(Records supplied begins)
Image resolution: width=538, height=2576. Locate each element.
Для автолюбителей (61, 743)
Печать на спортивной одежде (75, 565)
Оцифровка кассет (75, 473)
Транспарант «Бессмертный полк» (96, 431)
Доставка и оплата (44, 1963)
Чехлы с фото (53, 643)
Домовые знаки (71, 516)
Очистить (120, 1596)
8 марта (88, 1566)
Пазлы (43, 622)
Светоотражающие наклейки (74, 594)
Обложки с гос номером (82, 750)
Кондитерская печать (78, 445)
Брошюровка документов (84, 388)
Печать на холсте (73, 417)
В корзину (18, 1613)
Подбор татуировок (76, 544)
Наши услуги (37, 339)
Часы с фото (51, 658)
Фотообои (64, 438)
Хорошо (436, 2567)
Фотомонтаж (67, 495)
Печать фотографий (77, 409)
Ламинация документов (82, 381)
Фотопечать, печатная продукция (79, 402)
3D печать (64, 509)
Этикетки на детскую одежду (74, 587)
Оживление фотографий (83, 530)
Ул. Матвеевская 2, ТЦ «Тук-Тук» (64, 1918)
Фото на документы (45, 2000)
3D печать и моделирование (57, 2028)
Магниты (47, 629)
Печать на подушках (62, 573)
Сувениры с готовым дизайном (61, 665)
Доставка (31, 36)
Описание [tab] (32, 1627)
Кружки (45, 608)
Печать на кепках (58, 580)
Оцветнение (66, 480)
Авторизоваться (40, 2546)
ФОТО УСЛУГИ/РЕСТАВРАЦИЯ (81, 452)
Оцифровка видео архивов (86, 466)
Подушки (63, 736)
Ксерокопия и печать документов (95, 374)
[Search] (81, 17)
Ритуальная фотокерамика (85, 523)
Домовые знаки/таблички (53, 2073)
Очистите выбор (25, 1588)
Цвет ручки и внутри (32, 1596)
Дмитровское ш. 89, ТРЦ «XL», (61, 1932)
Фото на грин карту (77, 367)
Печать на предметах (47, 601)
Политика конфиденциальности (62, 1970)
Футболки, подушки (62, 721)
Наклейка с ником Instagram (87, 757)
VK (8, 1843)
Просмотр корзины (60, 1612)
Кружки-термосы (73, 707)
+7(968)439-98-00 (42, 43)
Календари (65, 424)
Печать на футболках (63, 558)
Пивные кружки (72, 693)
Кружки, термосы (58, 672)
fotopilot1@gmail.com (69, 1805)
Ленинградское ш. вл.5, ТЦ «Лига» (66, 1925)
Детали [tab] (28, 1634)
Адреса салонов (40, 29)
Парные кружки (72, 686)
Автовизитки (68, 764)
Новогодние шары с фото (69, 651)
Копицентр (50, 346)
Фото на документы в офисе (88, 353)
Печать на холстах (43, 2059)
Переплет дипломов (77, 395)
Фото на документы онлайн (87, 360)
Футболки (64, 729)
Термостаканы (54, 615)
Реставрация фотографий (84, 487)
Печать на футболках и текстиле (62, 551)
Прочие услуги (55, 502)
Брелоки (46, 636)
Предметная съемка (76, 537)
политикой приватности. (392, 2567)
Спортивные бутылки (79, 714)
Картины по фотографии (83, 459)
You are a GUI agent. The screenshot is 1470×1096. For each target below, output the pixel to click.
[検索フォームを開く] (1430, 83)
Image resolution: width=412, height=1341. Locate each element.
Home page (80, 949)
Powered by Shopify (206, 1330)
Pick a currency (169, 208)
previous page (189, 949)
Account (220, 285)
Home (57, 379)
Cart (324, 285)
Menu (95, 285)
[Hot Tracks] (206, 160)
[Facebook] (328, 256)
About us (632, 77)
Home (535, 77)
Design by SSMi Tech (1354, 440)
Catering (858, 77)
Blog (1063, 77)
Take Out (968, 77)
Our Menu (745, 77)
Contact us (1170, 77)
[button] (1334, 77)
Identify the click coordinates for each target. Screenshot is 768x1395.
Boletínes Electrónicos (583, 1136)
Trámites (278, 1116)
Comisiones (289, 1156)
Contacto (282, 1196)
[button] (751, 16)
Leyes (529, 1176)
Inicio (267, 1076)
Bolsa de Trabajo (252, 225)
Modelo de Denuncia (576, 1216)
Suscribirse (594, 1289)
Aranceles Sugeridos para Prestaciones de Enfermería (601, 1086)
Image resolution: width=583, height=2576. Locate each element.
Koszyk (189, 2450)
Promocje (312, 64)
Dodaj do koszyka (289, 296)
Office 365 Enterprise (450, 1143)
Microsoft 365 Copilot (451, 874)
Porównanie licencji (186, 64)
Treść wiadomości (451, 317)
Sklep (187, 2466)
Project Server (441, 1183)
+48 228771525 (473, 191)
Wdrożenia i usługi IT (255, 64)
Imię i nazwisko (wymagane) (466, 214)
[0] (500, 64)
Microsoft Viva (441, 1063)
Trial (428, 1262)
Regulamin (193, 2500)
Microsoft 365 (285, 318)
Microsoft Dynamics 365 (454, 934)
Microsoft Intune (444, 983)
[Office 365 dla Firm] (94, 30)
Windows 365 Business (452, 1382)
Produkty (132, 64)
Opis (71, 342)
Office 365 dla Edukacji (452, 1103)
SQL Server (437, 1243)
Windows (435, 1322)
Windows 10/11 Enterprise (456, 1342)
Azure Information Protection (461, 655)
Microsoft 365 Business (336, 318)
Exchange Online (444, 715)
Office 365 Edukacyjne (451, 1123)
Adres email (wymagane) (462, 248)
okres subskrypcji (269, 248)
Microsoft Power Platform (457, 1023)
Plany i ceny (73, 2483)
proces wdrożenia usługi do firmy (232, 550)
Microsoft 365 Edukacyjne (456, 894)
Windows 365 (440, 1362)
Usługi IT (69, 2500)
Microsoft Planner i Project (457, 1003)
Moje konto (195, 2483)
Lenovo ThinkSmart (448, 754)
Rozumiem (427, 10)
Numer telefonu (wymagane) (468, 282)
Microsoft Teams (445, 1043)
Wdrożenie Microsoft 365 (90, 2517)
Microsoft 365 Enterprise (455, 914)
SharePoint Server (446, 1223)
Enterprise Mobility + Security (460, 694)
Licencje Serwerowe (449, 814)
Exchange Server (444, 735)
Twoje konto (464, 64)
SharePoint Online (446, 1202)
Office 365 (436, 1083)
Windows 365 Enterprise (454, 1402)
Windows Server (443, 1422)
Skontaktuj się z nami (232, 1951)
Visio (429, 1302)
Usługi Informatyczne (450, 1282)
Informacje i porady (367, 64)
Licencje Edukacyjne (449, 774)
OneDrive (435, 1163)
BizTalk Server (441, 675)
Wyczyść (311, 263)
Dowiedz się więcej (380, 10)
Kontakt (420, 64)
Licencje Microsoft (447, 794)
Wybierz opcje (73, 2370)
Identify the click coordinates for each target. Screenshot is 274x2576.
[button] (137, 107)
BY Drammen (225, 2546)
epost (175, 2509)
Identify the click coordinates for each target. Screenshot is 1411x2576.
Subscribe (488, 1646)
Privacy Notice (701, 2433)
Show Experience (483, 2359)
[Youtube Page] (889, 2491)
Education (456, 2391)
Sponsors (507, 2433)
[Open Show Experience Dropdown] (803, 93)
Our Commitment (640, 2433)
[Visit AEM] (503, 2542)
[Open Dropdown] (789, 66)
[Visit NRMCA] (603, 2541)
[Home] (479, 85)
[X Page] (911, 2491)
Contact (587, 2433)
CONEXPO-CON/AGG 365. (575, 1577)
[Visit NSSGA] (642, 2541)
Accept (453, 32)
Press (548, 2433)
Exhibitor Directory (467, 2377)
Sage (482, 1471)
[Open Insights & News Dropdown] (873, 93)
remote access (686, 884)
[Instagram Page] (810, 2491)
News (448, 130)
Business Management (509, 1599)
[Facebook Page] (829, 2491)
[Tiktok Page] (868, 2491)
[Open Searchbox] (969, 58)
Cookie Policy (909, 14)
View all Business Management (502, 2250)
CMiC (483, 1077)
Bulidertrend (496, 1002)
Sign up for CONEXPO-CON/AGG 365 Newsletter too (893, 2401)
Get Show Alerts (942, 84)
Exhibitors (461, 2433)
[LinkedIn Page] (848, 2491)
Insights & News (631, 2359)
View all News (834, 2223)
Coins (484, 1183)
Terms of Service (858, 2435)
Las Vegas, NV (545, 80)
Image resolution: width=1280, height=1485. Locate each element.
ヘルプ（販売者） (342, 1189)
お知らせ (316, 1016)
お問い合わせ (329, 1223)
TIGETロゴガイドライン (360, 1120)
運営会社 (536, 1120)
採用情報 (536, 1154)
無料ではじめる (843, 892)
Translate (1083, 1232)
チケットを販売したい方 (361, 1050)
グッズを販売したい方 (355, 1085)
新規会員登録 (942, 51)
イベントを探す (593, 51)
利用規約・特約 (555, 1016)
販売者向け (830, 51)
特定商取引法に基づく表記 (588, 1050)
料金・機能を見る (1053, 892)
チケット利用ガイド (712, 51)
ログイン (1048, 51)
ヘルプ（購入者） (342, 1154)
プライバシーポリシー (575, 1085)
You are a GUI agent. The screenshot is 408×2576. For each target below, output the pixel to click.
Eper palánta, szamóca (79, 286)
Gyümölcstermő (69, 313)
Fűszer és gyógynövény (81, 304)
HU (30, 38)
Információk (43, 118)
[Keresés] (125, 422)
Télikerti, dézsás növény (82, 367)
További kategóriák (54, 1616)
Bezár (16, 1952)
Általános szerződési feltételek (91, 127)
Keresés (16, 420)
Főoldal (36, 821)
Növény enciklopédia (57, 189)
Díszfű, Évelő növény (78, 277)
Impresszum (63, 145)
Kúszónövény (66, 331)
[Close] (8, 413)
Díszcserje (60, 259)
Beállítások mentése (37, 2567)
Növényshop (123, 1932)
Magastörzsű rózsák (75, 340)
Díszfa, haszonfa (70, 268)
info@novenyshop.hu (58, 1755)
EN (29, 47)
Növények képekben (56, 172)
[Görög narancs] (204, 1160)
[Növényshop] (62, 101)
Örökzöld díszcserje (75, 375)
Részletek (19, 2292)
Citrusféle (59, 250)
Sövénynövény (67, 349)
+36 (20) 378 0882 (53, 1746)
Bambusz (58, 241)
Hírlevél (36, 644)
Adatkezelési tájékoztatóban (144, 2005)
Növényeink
(Records supplied ends)
Nothing but the lines from the one with "料金・機能を見る (1053, 892)" through the final line of the records may appear in the answer, and each must be transcribed exactly.

Output:
料金・機能を見る (1053, 892)
チケット利用ガイド (712, 51)
ログイン (1048, 51)
ヘルプ（購入者） (342, 1154)
プライバシーポリシー (575, 1085)
You are a GUI agent. The screenshot is 408×2576. For each target below, output the pixel to click.
Eper palánta, szamóca (79, 286)
Gyümölcstermő (69, 313)
Fűszer és gyógynövény (81, 304)
HU (30, 38)
Információk (43, 118)
[Keresés] (125, 422)
Télikerti, dézsás növény (82, 367)
További kategóriák (54, 1616)
Bezár (16, 1952)
Általános szerződési feltételek (91, 127)
Keresés (16, 420)
Főoldal (36, 821)
Növény enciklopédia (57, 189)
Díszfű, Évelő növény (78, 277)
Impresszum (63, 145)
Kúszónövény (66, 331)
[Close] (8, 413)
Díszcserje (60, 259)
Beállítások mentése (37, 2567)
Növényshop (123, 1932)
Magastörzsű rózsák (75, 340)
Díszfa, haszonfa (70, 268)
info@novenyshop.hu (58, 1755)
EN (29, 47)
Növények képekben (56, 172)
[Görög narancs] (204, 1160)
[Növényshop] (62, 101)
Örökzöld díszcserje (75, 375)
Részletek (19, 2292)
Citrusféle (59, 250)
Sövénynövény (67, 349)
+36 (20) 378 0882 (53, 1746)
Bambusz (58, 241)
Hírlevél (36, 644)
Adatkezelési tájékoztatóban (144, 2005)
Növényeink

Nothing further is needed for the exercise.